For the second time in a year (which is a lot for me), I am in Las Vegas. This place had always been more fascinating than entertaining to me, mostly because I'm too big of a chicken to gamble and going to strip clubs and shows of mostly has-been entertainers isn't appealling to me. I used to say that I hated the place, but it's starting to grow on me, which is interesting given that I find too few things amusing here.
It's a beautiful city though, if you can call it a city. It's the urban manifestation of escapism, of a place where rules can be bent because everyone's bending them, a place where past and future are forgotten.

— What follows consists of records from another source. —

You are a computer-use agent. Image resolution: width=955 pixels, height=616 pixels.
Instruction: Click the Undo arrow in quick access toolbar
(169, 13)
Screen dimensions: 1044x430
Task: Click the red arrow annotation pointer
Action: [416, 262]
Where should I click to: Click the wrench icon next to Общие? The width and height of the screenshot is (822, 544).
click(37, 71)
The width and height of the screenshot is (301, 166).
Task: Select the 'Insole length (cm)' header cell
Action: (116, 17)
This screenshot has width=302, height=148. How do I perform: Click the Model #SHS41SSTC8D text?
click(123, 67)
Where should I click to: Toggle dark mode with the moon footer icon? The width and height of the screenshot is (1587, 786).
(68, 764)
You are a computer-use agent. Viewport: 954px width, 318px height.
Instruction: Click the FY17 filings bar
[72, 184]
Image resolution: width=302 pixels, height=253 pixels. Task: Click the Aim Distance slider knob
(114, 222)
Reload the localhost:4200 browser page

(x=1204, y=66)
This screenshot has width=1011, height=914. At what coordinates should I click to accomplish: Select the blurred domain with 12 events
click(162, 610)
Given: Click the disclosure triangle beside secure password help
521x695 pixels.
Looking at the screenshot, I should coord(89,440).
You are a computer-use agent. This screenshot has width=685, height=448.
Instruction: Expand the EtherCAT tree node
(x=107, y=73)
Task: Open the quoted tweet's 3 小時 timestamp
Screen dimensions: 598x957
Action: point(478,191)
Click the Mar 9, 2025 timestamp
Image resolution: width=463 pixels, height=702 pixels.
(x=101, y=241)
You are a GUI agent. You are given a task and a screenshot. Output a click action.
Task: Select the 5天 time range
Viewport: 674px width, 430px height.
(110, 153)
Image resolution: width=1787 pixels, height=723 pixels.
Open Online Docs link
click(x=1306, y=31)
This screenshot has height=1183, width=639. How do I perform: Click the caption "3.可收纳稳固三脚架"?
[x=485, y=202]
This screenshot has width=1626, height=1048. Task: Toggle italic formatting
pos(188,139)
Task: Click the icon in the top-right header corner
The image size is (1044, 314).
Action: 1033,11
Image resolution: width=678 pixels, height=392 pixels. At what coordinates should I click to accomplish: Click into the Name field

Today I read an article in The Economist about how difficult it is to be a foreigner anywhere anymore. I think the reason that Las Vegas (or the Strip at least) is so distinct is because no matter how often you come here or how well you know the area, you're always going to be a foreigner. I feel that, in some way, everyone is trying to be someone else, or to at least escape themselves and their day-to-day situations. It's almost as if Las Vegas allows us to become expatriates of our own lives, to live differently in a world where social expectations are warped in some way.
As usual, I'm probably intellectualizing the place a lot more than I should be doing, but as an Urban Studies major, I find it interesting how similar and especially how different the notion of Las Vegas as a city is versus Los Angeles or San Francisco as a city. And I'm going to be real: I'm not here to overthink this place--I just want to win a couple of bucks playing video roulette at the Mirage.